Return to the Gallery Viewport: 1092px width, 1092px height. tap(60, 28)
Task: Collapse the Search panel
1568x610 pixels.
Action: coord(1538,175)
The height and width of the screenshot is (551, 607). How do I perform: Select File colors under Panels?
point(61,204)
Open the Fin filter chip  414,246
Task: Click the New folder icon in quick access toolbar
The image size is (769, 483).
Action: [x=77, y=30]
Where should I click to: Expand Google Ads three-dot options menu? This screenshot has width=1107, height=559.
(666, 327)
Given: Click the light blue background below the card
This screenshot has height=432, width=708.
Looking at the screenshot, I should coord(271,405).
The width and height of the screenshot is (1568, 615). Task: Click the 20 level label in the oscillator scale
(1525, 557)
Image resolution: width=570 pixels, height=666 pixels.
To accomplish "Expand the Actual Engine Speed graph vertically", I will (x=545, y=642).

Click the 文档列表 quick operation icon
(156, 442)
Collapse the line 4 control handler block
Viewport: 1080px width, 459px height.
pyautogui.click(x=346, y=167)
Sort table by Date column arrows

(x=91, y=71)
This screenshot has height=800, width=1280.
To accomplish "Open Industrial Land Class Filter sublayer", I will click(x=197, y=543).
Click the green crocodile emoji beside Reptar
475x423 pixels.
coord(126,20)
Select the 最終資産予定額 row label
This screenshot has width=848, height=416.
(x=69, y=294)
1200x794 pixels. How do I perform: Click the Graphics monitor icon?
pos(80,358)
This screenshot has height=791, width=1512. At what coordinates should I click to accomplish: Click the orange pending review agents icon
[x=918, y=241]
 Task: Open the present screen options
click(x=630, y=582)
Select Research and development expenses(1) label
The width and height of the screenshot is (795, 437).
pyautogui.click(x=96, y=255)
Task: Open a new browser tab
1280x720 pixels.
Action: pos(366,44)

________

REQUIRED ACTION:
Only the lines from the one with "Sort table by Date column arrows" through the end of the material are wanted; copy them exactly, both ends included.

THE ANSWER:
Sort table by Date column arrows

(x=91, y=71)
This screenshot has height=800, width=1280.
To accomplish "Open Industrial Land Class Filter sublayer", I will click(x=197, y=543).
Click the green crocodile emoji beside Reptar
475x423 pixels.
coord(126,20)
Select the 最終資産予定額 row label
This screenshot has width=848, height=416.
(x=69, y=294)
1200x794 pixels. How do I perform: Click the Graphics monitor icon?
pos(80,358)
This screenshot has height=791, width=1512. At what coordinates should I click to accomplish: Click the orange pending review agents icon
[x=918, y=241]
 Task: Open the present screen options
click(x=630, y=582)
Select Research and development expenses(1) label
The width and height of the screenshot is (795, 437).
pyautogui.click(x=96, y=255)
Task: Open a new browser tab
1280x720 pixels.
Action: pos(366,44)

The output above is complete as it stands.